▶ WHAT THE TASK REQUIRES
Scale the records that begin at the line containing "Task: Click the output scrollbar down arrow" and stop after the line containing "click(x=1073, y=560)". Write each of these lines out again, requests included, with every coordinate in the answers multiplied by 1.65 and rounded to a whole number, halves rounded up.

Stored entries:
----------
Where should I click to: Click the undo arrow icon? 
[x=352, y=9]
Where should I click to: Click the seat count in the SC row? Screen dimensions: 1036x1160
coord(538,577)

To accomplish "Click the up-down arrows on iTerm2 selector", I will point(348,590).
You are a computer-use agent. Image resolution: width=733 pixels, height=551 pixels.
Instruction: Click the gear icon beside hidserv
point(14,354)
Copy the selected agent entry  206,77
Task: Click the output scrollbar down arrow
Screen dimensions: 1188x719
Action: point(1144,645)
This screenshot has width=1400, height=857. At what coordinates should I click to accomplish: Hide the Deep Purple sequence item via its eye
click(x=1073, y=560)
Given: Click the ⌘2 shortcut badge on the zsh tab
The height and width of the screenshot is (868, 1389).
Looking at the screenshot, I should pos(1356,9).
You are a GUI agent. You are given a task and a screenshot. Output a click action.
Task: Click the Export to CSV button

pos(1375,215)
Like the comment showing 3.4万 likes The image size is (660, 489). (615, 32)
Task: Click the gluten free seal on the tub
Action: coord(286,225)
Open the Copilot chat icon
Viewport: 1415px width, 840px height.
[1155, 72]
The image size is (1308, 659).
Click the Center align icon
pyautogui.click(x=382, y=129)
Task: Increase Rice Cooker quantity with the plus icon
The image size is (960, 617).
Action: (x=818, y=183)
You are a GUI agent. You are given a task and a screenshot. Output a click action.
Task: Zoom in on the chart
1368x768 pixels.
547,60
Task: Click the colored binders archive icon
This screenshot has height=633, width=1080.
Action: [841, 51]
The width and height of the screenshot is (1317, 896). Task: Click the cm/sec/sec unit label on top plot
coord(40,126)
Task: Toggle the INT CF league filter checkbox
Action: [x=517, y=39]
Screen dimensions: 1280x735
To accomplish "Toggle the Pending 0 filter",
----------
▶ SOLUTION FOR THIS TASK
Task: Click the output scrollbar down arrow
Screen dimensions: 1188x719
Action: point(1888,1064)
This screenshot has width=1400, height=857. At what coordinates should I click to accomplish: Hide the Deep Purple sequence item via its eye
click(x=1770, y=924)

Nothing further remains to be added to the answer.